<<<<

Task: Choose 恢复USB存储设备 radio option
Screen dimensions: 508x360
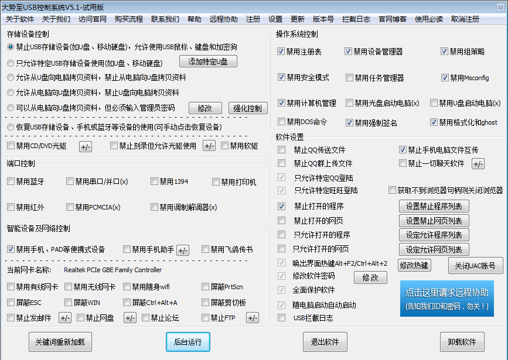Action: 11,127
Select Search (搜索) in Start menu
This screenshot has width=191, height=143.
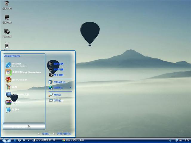click(57, 95)
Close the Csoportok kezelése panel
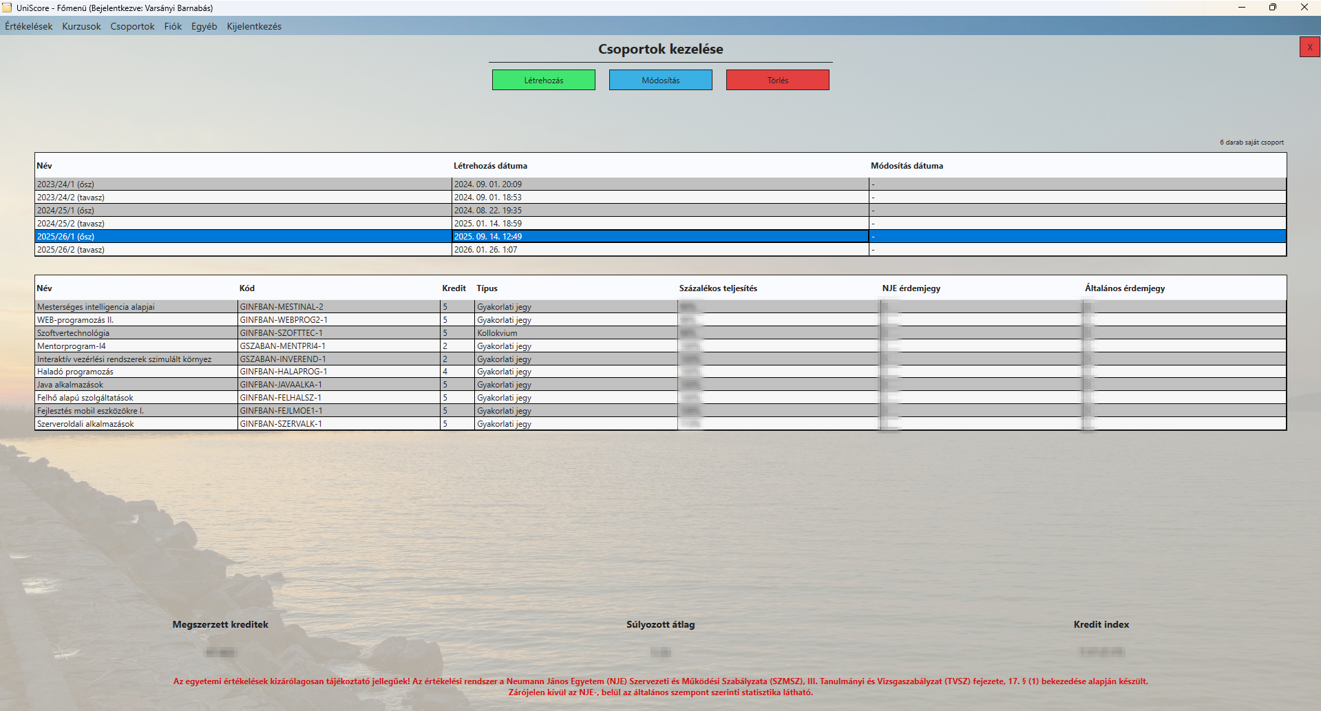Viewport: 1321px width, 711px height. point(1309,47)
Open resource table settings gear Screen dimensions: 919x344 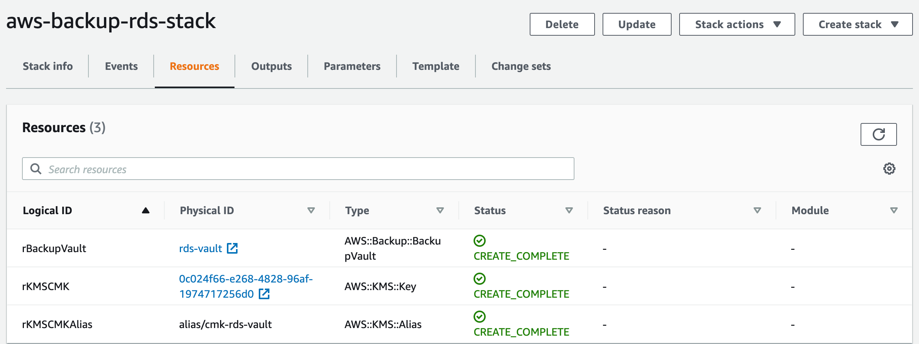pyautogui.click(x=889, y=169)
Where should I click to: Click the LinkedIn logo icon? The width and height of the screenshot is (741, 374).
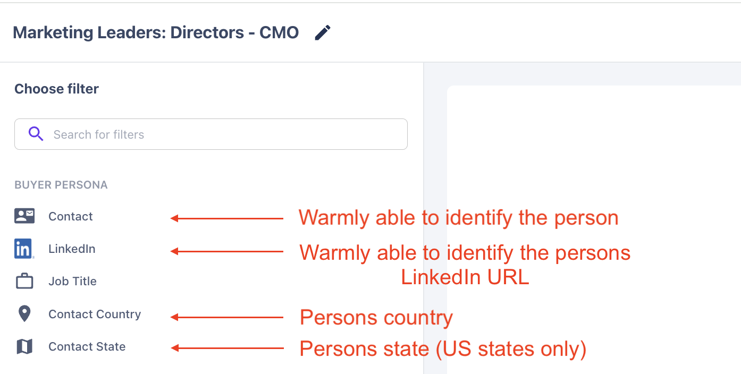pos(24,249)
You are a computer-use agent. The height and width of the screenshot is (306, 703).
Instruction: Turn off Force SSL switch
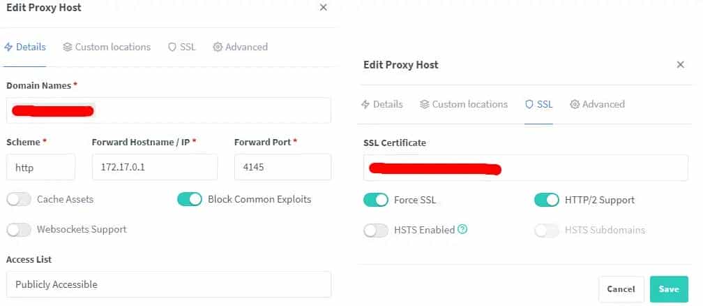376,200
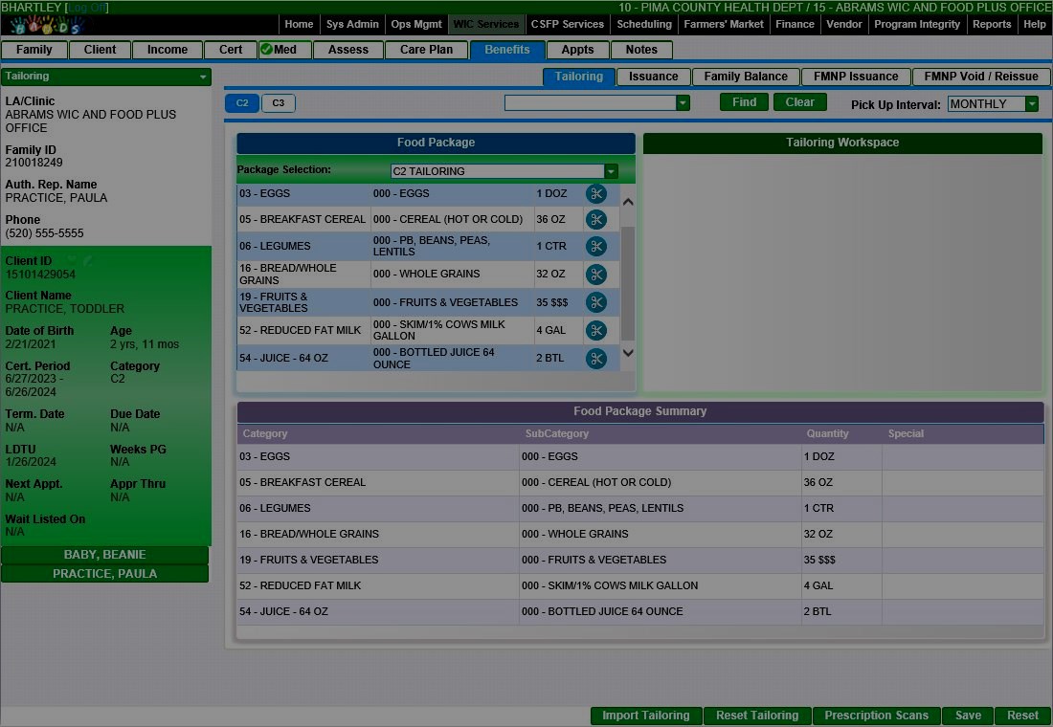Tailor Bread/Whole Grains with its scissors icon
The image size is (1053, 727).
pos(596,275)
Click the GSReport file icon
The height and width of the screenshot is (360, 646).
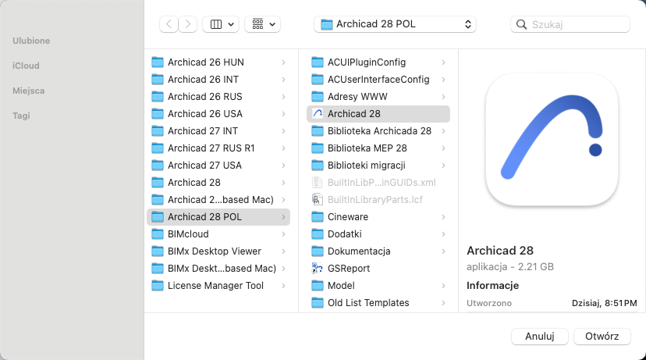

>>>>

> **Do this**
Copy out everything from the line containing "You are a computer-use" down through the end of the entries, leaving the pictures out of your answer.

> **Answer to this problem**
You are a computer-use agent. The height and width of the screenshot is (306, 703).
Instruction: Turn off Force SSL switch
376,200
Tailor Bread/Whole Grains with its scissors icon
The image size is (1053, 727).
pos(596,275)
Click the GSReport file icon
The height and width of the screenshot is (360, 646).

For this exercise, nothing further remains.